NOTES

Here is the observation we have been using in class:

Observation 1. For an $m \times n$ matrix $M$ whose columns are column vectors $M_1,\ldots, M_n$, and for $r_1,\ldots, r_n \in F$, the following are equivalent:

(1) $M$r$=$   0, i.e., r is in the null space of $M$.

(2) $r_1 M_1 + \cdots + r_n M_n =$   0, i.e., $r_1,\ldots, r_n$ are coefficients for a linear relation of the columns of $M$.

(3) $r_1,\ldots, r_n$ are solutions of the set of homogeneous linear equations whose matrix of coefficients is $M$

The reason is simply that $r_1 M_1 + \cdots + r_n M_n = M$   r.

For example, $r_1 \left[\begin{array}{r}1\ 2\end{array}\right] + r_2 \left[\begin{array}{r... ...{array}\right] \left[\begin{array}{r}r_1\ r_2\ r_3\ r_4\end{array}\right]$.

From this we get:

Observation 2. The linear relations between columns of a matrix remain unchanged when you do row reduction.

The reason is that elementary row operations do not change the solutions to the set of homogeneous linear equations whose coefficient matrix is the matrix in question.

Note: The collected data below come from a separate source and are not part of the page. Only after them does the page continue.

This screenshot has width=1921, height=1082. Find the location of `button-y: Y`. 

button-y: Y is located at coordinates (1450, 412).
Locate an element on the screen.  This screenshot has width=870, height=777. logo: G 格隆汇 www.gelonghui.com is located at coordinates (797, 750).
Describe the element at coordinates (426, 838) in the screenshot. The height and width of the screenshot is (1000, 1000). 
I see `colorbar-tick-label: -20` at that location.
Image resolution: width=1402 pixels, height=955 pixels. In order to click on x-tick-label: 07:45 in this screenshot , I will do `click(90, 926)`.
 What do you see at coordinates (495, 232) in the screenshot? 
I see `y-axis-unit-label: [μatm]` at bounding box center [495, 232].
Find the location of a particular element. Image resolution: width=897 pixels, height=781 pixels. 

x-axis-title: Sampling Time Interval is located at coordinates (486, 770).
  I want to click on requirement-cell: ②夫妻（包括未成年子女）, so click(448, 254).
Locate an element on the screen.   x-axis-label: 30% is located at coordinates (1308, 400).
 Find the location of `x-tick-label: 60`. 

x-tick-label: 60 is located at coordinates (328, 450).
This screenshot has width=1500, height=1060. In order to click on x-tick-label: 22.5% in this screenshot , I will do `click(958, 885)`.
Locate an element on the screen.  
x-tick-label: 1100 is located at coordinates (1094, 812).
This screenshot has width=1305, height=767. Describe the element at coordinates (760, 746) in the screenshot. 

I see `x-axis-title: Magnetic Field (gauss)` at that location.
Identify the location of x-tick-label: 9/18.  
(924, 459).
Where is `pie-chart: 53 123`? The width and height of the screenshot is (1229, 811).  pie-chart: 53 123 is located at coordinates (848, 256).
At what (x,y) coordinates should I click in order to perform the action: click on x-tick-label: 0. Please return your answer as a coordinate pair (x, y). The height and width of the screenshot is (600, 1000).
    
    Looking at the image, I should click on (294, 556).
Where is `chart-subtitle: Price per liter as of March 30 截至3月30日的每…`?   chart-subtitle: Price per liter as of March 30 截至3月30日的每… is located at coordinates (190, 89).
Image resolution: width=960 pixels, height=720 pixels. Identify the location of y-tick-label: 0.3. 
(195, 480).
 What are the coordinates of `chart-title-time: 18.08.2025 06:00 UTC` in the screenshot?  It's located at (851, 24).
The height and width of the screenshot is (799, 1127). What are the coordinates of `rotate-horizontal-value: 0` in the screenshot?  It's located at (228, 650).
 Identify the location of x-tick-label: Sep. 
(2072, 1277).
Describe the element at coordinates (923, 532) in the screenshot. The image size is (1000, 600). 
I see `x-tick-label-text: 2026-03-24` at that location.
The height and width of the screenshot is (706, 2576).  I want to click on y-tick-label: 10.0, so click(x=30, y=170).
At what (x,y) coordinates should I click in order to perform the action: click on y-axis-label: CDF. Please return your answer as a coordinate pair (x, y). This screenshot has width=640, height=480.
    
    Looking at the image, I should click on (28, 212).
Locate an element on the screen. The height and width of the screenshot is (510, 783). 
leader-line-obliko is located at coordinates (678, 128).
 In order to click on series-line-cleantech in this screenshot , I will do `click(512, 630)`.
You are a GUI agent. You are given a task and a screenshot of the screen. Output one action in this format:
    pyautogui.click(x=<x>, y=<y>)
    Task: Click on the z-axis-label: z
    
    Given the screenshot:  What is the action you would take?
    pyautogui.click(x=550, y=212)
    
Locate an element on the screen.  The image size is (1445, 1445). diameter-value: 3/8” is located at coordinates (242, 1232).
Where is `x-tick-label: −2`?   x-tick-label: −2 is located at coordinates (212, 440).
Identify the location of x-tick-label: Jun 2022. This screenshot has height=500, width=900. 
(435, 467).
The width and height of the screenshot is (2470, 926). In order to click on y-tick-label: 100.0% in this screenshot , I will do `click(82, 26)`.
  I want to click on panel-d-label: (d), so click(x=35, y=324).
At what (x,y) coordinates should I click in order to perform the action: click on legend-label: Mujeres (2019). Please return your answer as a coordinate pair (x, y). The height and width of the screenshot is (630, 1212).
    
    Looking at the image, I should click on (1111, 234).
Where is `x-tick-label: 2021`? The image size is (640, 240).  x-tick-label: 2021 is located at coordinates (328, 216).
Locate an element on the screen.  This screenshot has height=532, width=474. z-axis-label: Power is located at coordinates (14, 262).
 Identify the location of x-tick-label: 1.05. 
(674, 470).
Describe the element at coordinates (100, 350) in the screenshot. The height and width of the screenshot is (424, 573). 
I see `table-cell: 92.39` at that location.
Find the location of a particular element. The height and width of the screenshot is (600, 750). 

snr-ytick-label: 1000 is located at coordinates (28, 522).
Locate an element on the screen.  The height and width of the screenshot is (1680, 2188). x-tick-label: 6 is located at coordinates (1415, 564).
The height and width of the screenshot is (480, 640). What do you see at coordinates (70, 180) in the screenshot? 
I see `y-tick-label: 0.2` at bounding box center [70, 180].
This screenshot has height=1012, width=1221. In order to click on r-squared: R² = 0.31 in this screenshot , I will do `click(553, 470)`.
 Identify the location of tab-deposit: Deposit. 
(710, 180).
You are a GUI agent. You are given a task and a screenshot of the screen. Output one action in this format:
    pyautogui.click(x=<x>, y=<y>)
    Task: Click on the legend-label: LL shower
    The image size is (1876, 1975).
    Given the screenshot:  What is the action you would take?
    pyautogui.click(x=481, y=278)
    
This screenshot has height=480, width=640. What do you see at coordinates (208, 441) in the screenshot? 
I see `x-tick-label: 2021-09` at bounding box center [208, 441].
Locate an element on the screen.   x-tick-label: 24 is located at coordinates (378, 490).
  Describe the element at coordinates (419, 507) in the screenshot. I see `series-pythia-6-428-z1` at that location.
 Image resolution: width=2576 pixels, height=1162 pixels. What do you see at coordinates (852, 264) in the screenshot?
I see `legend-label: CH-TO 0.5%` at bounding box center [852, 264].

According to Observation 1, these solutions give the coefficients for linear relations.

We also get a method:

Observation 3. Given a spanning set for a subspace of a vector space, to thin it out to a basis of the subspace, do this:

Step 1. Make a matrix $M$ with the spanning set as its columns.

Step 2. Row-reduce to a matrix $E$ in row-reduced echelon form.

Step 3. Look for the pivot columns of $E$.

Step 4. Choose the corresponding columns of the original matrix $M$ to be the basis. For example, if the pivot columns in $E$ are 1 and 4, then use columns 1 and 4 of $M$.

Why this works:

The pivot columns of $E$ are clearly linearly independent, since each has an entry with value 1 where the others have value 0, and the other columns are linear combinations of the pivot columns. Since $M$ has the same linear relations between columns as $E$ (by Observation 2), the same statement is true about the corresponding columns of $M$.

Example: Find a basis for the subspace of $\mathbb{R}^2$ spanned by $(1,2)$, $(3,4)$, $(5,6)$, and $(7,8)$.

Solution. Make the matrix $M = \left[\begin{array}{rrrr}1&3&5&7\\ 2&4&6&8\end{array}\right]$ and row-reduce, getting $\left[\begin{array}{rrrr}1&0&-1&-2\\ 0&1&2&3\end{array}\right]$. The first two columns are the pivot columns, so the first two vectors in the original list are a basis for the span of all four.